Syrian armed groups have mostly withdrawn from a Lebanese border town they had seized, taking with them captive Lebanese soldiers, as a truce to end deadly fighting there appeared to be holding.
Dozens of people have been killed in five days of fighting in Arsal between the army and fighters which began after soldiers detained a Syrian man accused of belonging to al-Qaeda’s Syrian affiliate the al-Nusra Front.
Al Jazeera’s Zeina Khodr, reporting from Arsal, said: “The military standoff is almost over. The Lebanese army commander said the situation is good and the army is in control.
“Armed fighters linked to the Islamic State group and al-Nusra Front have withdrawn from Arsal and are now on the outskirts.”
Civilians, the majority of them Syrian refugees who were trapped inside Arsal, are now being evacuated by the Lebanese Red Cross, Khodr said.
Mediating clerics
Muslim clerics who had been mediating an end to the fighting said they would negotiate for the release of the remaining captives held by the fighters whose incursion into Lebanon marked the most serious spillover of Syria’s war.

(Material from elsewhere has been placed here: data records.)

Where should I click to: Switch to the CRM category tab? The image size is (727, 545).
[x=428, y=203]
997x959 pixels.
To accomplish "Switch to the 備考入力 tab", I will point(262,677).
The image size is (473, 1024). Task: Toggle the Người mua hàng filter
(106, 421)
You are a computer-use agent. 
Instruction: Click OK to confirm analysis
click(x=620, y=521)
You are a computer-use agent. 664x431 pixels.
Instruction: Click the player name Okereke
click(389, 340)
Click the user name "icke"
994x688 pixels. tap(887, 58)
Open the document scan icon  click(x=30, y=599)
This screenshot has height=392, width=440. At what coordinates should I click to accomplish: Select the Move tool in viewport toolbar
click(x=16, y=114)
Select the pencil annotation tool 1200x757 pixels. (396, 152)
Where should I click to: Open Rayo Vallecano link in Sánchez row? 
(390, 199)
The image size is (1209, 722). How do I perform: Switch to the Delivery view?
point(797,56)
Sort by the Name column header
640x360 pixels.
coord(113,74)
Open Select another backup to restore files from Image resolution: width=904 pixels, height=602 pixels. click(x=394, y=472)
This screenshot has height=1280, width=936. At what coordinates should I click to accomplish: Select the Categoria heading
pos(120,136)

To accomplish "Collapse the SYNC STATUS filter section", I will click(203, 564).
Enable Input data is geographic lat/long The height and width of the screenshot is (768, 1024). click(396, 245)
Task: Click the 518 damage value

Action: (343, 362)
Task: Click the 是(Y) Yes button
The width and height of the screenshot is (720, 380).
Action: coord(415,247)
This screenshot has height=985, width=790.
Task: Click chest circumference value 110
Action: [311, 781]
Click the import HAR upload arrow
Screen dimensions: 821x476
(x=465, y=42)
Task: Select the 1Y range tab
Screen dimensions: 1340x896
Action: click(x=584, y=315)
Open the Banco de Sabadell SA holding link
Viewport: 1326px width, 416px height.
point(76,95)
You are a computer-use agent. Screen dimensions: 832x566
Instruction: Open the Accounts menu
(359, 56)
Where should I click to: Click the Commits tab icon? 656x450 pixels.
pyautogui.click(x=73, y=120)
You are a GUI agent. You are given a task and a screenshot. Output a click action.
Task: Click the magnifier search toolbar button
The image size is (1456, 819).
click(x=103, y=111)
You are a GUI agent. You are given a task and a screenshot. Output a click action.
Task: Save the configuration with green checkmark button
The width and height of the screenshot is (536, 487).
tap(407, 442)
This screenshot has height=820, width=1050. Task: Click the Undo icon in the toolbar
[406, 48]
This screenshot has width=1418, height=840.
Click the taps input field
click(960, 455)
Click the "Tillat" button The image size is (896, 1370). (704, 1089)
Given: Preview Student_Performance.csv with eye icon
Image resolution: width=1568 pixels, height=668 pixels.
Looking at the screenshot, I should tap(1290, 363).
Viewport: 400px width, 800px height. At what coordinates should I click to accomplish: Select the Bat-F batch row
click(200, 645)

Security officials say 19 soldiers are still missing, presumed taken by fighters when they attacked Arsal on Saturday in what the army described as a long-planned attack. More than a dozen policemen were also taken captive.
The mediators from the Muslim Clerics Association on Wednesday secured the release of three of the soldiers.
“We can confirm that the town is almost free of [fighters],” said one of the mediating clerics during a televised news conference speaking on the outskirts of the town. “Within hours everything will be over.”
At least 17 Lebanese soldiers have been killed.
A Syrian doctor in Arsal put the total civilian death toll at 42, while security sources have reported dozens of fatalities among the fighters.
Arsal is a Sunni Muslim town at the border where tens of thousands of refugees have taken shelter from the war in neighbouring Syria.
Their refugee camps have been badly damaged in the fighting, Syrian activists and witnesses have reported.